The magic (and original running time) of ace Japanimator Hayao Miyazaki’s “Spirited Away” survives intact in BV’s re-voiced version, which gets a U.S. theatrical airing Sept. 20, some 14 months after its release on home turf. The $19 million production grossed an astounding $230 million locally, becoming the biggest Japanese grosser of all time. Original version was reviewed in Variety (Feb. 25) on the occasion of its international preem at the Berlin Film Festival, where the toon shared the top Golden Bear award.
A kind of Nipponese “Alice in Wonderland,” in which a 10-year-old girl, Chihiro, spends a couple of days in a world of ghosts, animals and plug-uglies inhabiting a deserted traditional theme park, pic is very different from Miyazaki’s best-known previous toon, “Princess Mononoke” (1997) — with no eco-message hammered home. Result is equally accessible to both kids and adults, though the two-hour-plus film will have a longer life among the former on homevideo.
Revoicing cartoons from Japanese into English is always problematic, given the totally different flavors of the two languages, and some of the child-like lightness of the original has necessarily vanished in the harder, Anglo-Saxon dub. Dialogue has also been completely Americanized.

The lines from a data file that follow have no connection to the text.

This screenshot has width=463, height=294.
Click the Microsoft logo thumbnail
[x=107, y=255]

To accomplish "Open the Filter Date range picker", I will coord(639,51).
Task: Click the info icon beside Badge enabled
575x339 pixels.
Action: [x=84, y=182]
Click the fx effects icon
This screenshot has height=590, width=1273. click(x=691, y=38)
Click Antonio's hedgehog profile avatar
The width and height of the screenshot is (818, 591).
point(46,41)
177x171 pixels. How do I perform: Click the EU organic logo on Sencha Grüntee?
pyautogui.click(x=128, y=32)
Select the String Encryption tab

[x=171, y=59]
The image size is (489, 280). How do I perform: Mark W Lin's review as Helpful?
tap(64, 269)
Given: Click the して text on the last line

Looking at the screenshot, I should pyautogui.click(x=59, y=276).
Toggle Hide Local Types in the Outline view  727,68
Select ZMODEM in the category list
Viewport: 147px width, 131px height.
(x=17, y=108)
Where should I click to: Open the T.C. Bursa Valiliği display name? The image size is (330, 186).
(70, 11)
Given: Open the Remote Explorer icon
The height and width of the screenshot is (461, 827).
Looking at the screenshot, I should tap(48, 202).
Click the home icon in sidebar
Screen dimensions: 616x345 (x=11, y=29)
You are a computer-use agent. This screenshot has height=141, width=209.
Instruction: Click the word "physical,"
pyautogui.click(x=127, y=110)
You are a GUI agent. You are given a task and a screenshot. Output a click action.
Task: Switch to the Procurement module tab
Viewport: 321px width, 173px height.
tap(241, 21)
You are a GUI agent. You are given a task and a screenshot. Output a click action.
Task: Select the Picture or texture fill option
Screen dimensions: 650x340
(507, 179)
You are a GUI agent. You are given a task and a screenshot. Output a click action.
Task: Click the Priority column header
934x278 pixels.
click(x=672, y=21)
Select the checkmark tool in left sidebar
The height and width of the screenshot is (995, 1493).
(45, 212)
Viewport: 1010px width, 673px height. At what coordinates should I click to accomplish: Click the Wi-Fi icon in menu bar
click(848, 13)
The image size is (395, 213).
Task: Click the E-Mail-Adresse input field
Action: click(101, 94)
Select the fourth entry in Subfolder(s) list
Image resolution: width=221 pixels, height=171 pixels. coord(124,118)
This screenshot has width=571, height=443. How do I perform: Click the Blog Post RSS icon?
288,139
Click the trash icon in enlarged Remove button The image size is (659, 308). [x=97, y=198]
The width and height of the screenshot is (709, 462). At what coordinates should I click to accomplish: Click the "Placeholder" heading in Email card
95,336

Still, Suzanne Pleshette’s throaty tones are an excellent match for the villainous double role of Yubaba/Zeniba, a grotesque Victorian crone straight out of Lewis Carroll, who rules her alternative world with grumpy glee. And though Daveigh Chase’s revoicing of Chihiro makes her seem a marginally more spoiled brat than the original, Miyazaki’s comic touches and often astounding flights of fantasy — enhanced by Joe Hisaishi’s thankfully intact score — still win the day.
Pic is being marketed as “Miyazaki’s Spirited Away,” though English credits on print hew to the original Anglo title, sans the possessory tag.